Geraline shrugged and dug into her beans. The child thought for a moment, as she chewed, and said, “Newspaper says they’re looking for a man and a woman traveling together. A ‘rough-and-tumble couple,’ is what it read. Woman with brown hair and a ‘wicked jaw.’ Man is an expert machine gunner.”

George grinned and nodded. “Damn right.”

“What’s it to you?” Kathryn asked.

“Nobody said anything about a family,” Geraline said, playing with a loose ribbon. “I bet I could pass as your daughter.”

Kathryn looked to George, red-eyed and shiftless. George shrugged.

“We could stay a couple nights with your dear grandma and then take 66 over to Chicago,” he said.

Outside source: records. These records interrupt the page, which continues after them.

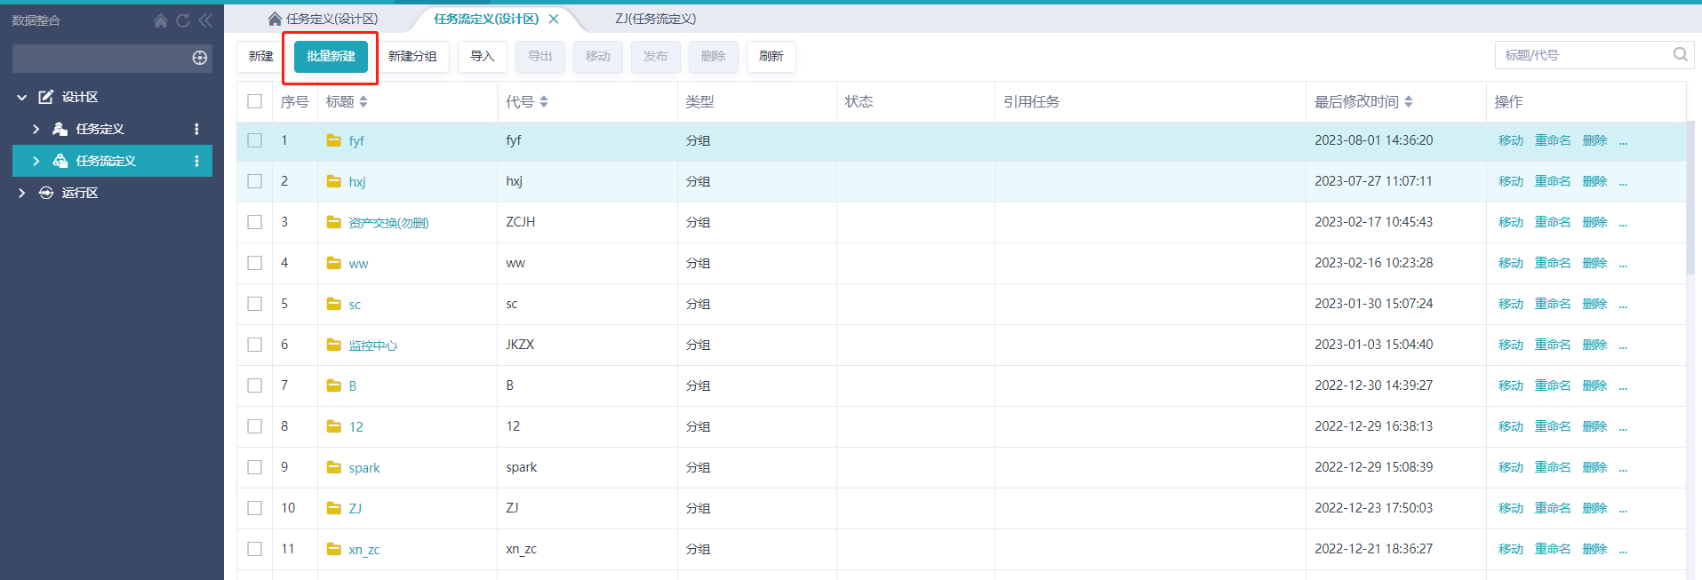This screenshot has width=1702, height=580.
Task: Toggle the select-all checkbox in table header
Action: pos(255,101)
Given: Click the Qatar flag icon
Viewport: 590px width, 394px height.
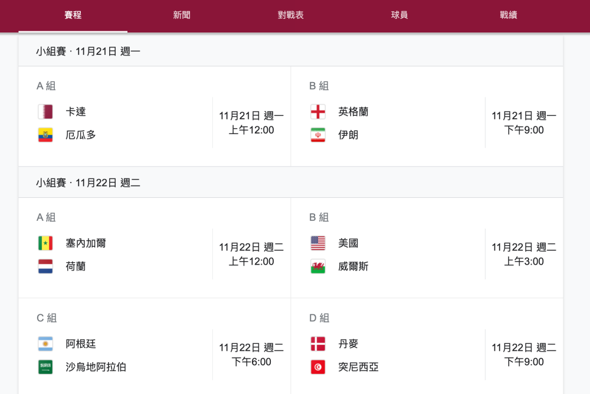Looking at the screenshot, I should 45,112.
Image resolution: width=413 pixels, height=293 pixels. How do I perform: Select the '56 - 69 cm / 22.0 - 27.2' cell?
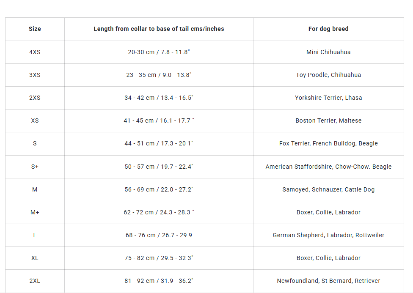click(159, 189)
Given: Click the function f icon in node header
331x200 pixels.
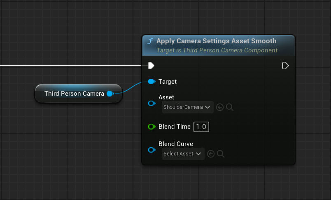Looking at the screenshot, I should pos(150,41).
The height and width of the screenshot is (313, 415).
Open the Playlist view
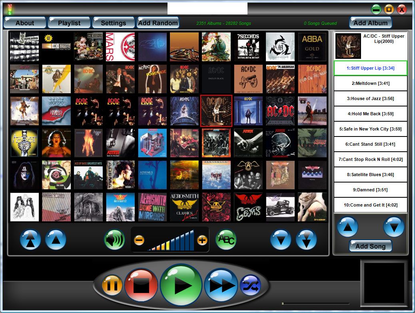pos(69,22)
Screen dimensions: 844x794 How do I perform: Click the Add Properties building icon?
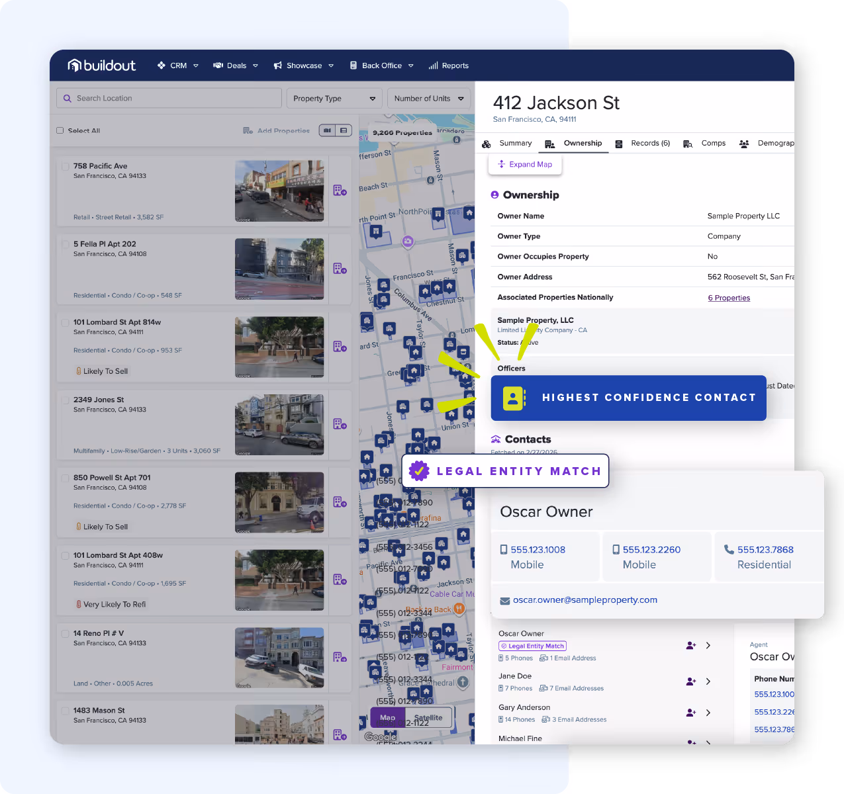(249, 131)
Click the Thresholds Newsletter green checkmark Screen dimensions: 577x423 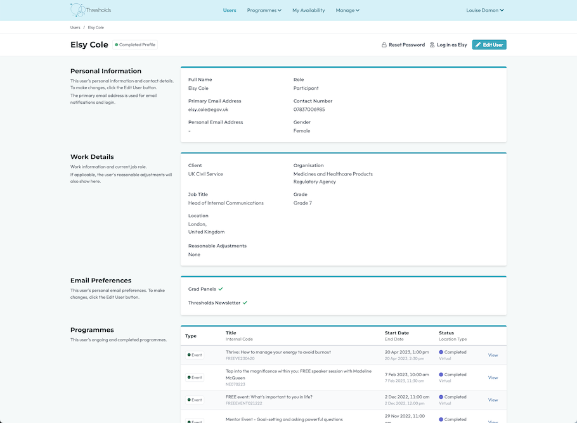click(245, 303)
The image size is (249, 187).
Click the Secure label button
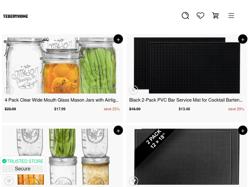[x=23, y=169]
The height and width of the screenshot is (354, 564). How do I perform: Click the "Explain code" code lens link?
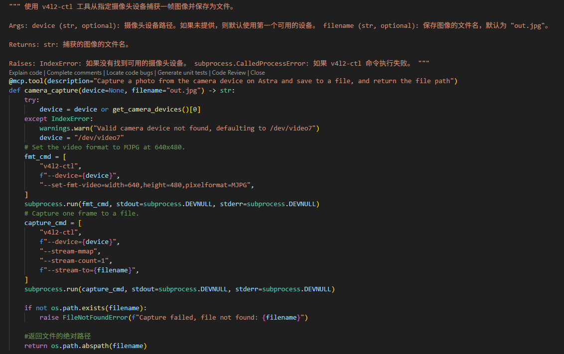point(26,73)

Luther looked to Flossie Mae and Flossie Mae back to Luther, before staring down at her plate of beans and not saying a word. Luther scraped all the food on his plate into one mess of tortilla, chicken, and beans, and stuffed in a big mouthful, saying, “I shore hate to break up the family.”

Kathryn blew cigarette smoke up high into the air. “You’ll be paid.”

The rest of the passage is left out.